After a conversation with my mother...I realised living with someone who has depression is not an easy game on you the sufferer or on them....
If you know someone or think someone may be suffering from depression...
For people affected by depression, discussing their condition with family and friends, and asking them for their help, can be very daunting. They may feel too scared, ashamed or overwhelmed to admit how they are feeling. Tackling depression may seem an impossible challenge. This is when the encouragement and support of a friend is vital to help them feel less isolated and more motivated to actively work on overcoming depression.
By being a supportive friend, you can encourage someone affected by depression to seek help, receive a correct diagnosis and agree on a treatment with their doctor. But how do you approach this subject with them? You may feel that you need some advice to take the first step. Here are some top tips to start the communication:
Some of the symptoms of depression (low mood, irritability and fatigue) can make it difficult for someone affected by depression to maintain friendships.

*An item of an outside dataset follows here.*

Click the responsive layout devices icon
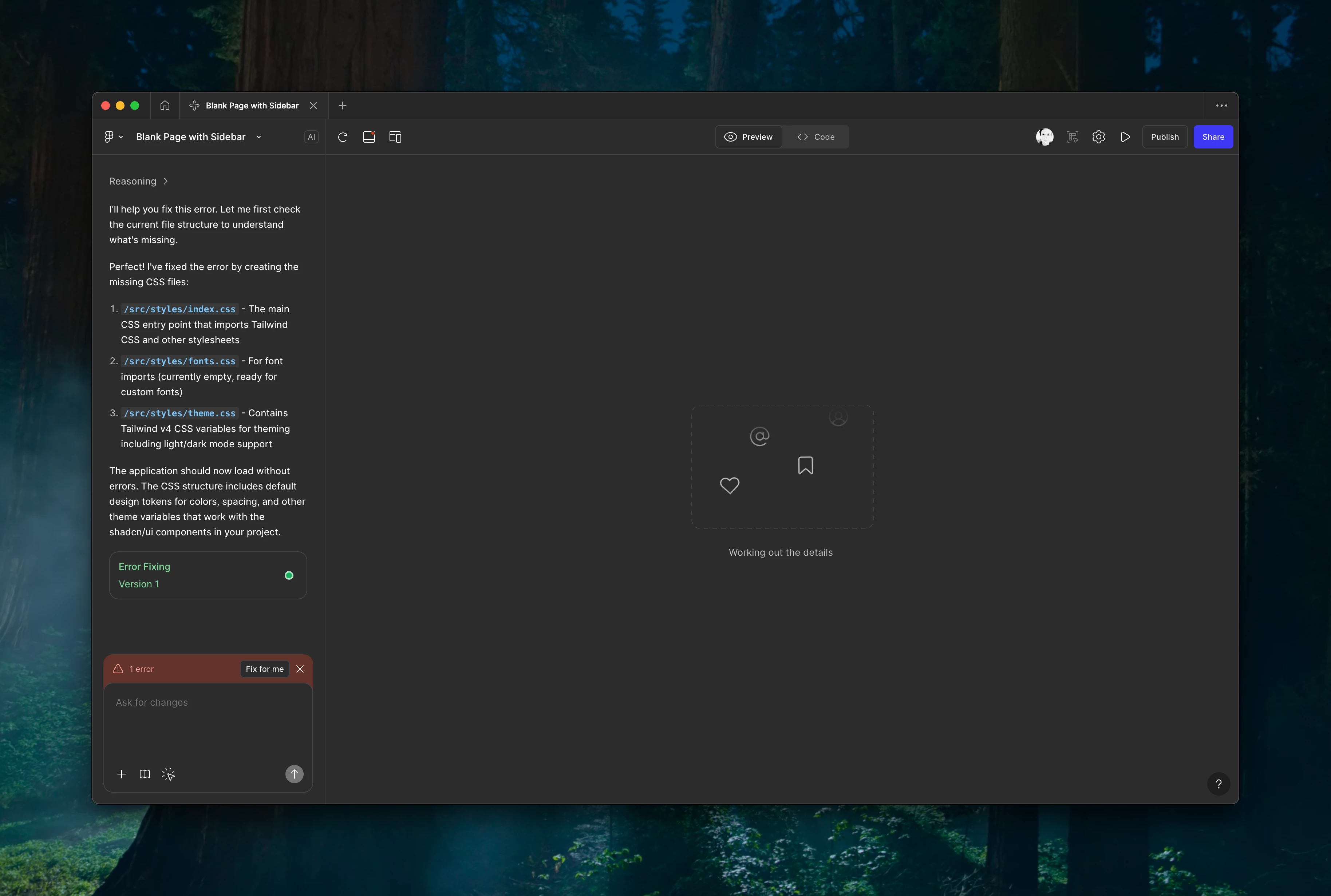The image size is (1331, 896). pos(395,137)
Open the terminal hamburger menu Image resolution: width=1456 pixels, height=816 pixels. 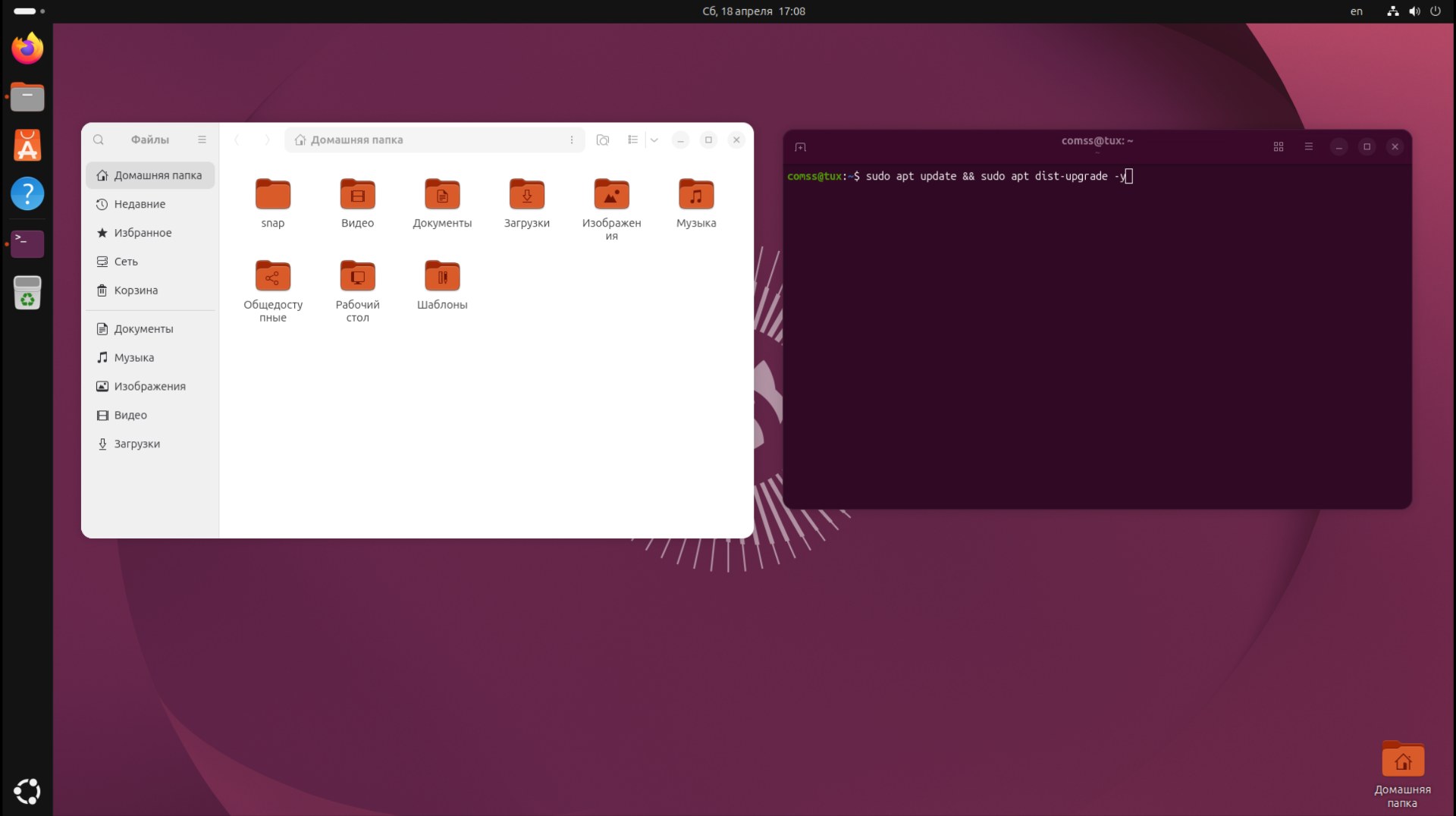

Often someone affected by depression may withdraw from social contacts and may not actively seek to address their problem with their friends. And as mental health conditions are still often associated with a stigma in society, both parties may feel uncomfortable addressing the issue. This is why you as a friend may have to take the first step.
If you suspect your friend may be affected by depression, then you should seek positive ways to show your support and reassure them that you will take them seriously and that you will be there for them to lean on. You could do this by saying:
- You are important to me
- You're not alone in this and I'm here for you
- You don't have to feel guilty or ashamed, this isn't your fault
- I can't really understand what you are feeling, but I can offer my compassion and be a friend to you
- I'm going to be there for you to lean on. I'm not going to leave you or abandon you
- When all this is over, I'll still be here for you
- I'm sorry that you're in so much pain. I am going to take care of myself, so you don't need to worry that your pain might hurt me. You're not alone and neither am I
- I love you (if you mean it)
Also consider offering them a hug if you feel comfortable with this.
Try to avoid saying negative things such as:
- Pull yourself together.
- No one ever said that life was easy.
- Stop feeling sorry for yourself. Get a grip.
- So, you're depressed. Aren't you always?
- There's always someone worse off than you are.
- Just try not to be so depressed.
- It's your own fault.
- Believe me, I know how you feel. I feel depressed sometimes too.
Once you have approached the subject with your friend, encourage them to visit their doctor.
Some lifestyle changes can help people cope with depression. You can help by encouraging your friend to:
- Go outside for some fresh air and sunlight every day – why not invite them for a walk?
- Take regular moderate exercise – you can suggest you do the exercise together.
- Avoid being self-critical** – you can help by recognising their accomplishments, however small, and making positive comments whenever possible, e.g. remind them that last week they had three good days and the week before they had two – they're getting better all the time. (I cannot reinforce this one enough)
- Eat a healthy, balanced diet – suggest cooking together or invite your friend over for a meal.
You can also help them by:
- Staying in touch on the phone and/or by e-mail.
- Avoiding activities where too much alcohol is consumed as drinking can make symptoms worse.
- Making time for activities that you can enjoy together.
Generally, you should motivate your friend to learn about depression and depression treatments. This will encourage them to follow their course of treatment as instructed by their doctor and seek help if something doesn't work for them. They will also see that recovery is possible. You may find it useful to learn about depression together as your friend's concentration and memory might be affected. Audio books are a great way to absorb information if your friend finds it difficult to concentrate on written information.
Extract http://www.leanonme.net/ie/about-depression/what-can-you-do-to-help
And to you who care and support us, we thank you. Even though some days we pull away and it may seem like we have lost hope, we need you to be strong for us...and love us more.
We are truly grateful, please never forget that.